- WORK REQUIRED -
Across all of the records below, determine the number of lines containing the string "Tawon"; reply with that number only.

BEGIN ENTRIES PROVIDED

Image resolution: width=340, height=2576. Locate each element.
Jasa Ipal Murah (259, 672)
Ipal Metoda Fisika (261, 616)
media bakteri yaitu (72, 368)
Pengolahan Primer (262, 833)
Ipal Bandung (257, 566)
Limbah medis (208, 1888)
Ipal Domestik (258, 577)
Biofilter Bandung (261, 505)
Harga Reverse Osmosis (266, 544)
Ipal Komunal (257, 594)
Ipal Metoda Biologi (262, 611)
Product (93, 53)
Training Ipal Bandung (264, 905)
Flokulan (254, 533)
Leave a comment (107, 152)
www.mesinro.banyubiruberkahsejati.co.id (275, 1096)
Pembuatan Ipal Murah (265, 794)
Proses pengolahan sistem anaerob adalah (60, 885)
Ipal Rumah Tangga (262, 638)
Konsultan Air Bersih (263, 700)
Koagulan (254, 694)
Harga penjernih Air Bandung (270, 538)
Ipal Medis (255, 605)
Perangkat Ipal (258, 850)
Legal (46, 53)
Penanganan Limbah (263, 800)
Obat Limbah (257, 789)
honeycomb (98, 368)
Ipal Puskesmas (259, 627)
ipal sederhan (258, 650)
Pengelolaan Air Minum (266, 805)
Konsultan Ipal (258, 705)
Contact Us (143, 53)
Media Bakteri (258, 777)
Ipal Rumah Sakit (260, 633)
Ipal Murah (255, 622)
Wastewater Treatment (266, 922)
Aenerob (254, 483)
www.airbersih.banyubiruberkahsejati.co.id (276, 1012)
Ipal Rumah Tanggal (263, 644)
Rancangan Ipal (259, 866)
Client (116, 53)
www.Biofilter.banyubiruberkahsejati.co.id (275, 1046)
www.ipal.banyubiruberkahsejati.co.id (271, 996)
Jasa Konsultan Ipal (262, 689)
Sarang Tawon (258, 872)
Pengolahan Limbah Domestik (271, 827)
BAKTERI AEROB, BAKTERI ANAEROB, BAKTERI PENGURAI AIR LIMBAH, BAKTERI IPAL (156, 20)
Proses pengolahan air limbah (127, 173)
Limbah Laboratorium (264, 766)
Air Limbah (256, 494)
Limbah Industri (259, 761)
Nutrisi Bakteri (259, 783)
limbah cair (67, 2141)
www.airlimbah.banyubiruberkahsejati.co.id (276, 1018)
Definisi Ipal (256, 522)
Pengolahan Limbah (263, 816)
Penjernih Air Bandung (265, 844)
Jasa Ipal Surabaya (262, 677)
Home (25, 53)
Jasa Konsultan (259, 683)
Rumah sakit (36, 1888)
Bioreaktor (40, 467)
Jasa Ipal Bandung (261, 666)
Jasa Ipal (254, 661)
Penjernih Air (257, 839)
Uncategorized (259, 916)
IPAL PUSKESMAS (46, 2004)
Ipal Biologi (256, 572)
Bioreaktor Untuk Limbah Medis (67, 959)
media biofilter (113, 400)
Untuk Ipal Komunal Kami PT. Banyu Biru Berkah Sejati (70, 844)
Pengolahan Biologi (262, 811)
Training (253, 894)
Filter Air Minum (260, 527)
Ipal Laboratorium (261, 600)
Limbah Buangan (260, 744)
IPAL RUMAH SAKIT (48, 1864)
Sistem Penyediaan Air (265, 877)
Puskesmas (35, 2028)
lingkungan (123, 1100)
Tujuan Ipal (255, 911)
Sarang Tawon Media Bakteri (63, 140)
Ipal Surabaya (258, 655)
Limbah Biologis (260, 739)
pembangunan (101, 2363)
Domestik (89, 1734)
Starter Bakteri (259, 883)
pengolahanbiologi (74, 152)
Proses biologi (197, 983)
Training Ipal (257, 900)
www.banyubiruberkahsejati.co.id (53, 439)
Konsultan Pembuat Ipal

END ENTRIES PROVIDED

- SOLVED PROBLEM -
2